* **TEXT SECTION**
We have also continued our work with the short-listed EPC
contractors as we continue to refine the cost structure for the
project. We expect to receive the final EIS next week on August
14th. The next milestone after that will be the Federal Energy
Regulatory Commission (“FERC”) authorization. With the expected
emphasis on capital discipline and overall cost, we continue to
believe that Lake Charles LNG is one of the most attractive
pre-final investment decision (“FID”) projects for both Royal Dutch
Shell plc and BG Group plc and that as a result, we remain on track
to sanction FID of the project in 2016.
- Subsequent to the Regency Merger, ETP
has undertaken a series of liability management steps, including
(i) the repayment of $2.3 billion under Regency’s credit facility
and cancellation of the facility upon the closing of the Regency
Merger, (ii) the redemption in June 2015 of all of the outstanding
$499 million aggregate principal amount of Regency’s 8.375%
senior notes due 2019, (iii) the issuance in June 2015 of
$3.0 billion aggregate principal amount of ETP senior notes
with coupons ranging from 2.50% to 6.125% and maturities ranging
from 2018 to 2045, and (iv) the repayment of outstanding borrowings
under the ETP Credit Facility.
- As of June 30, 2015, the ETP
Credit Facility had no outstanding borrowings and its credit ratio,
as defined by the credit agreement, was 4.59x.
- In the second quarter of 2015, ETP
issued 8.9 million common units through its at-the-market
equity program, generating net proceeds of $493 million.
An analysis of ETP’s segment results and other supplementary
data is provided after the financial tables shown below. ETP has
scheduled a conference call for 8:00 a.m. Central Time, Thursday,
August 6, 2015 to discuss the second quarter 2015 results. The
conference call will be broadcast live via an internet web cast,
which can be accessed through www.energytransfer.com and will also be available
for replay on ETP’s web site for a limited time.

* **YOUR TASK**
Please say whether each statement below agrees with the ETP excerpt, giving yes or no and quoting the exact words from the excerpt that decide it. 1. The Regency senior notes redeemed in June 2015 carried an 8.375% coupon. 2. As of June 30, 2015, the ETP Credit Facility had $2.3 billion in outstanding borrowings. 3. ETP set its conference call for 8:00 a.m. Central Time on Thursday, August 6, 2015.

* **LISTING**
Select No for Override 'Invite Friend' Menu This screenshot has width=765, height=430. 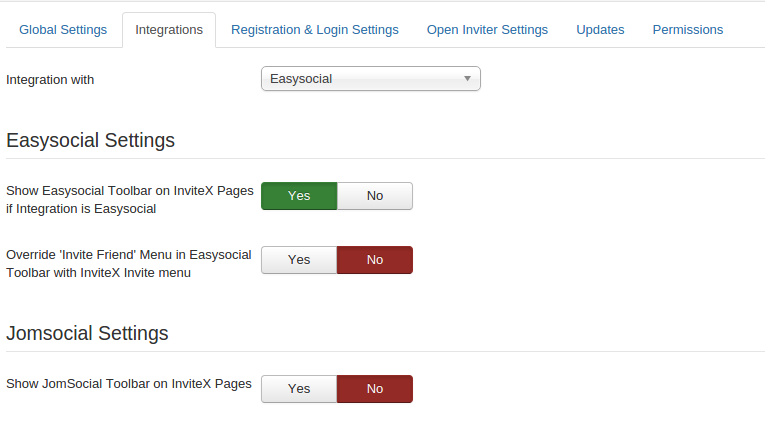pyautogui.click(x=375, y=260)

* * *

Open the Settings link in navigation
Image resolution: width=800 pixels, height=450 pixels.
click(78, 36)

---

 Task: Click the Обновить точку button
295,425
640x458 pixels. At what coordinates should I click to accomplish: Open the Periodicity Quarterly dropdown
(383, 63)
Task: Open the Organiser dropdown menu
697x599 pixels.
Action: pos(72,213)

* **THE OUTPUT**
1. Yes: "$499 million aggregate principal amount of Regency’s 8.375% senior notes due 2019"
2. No: "the ETP Credit Facility had no outstanding borrowings"
3. Yes: "scheduled a conference call for 8:00 a.m. Central Time, Thursday, August 6, 2015"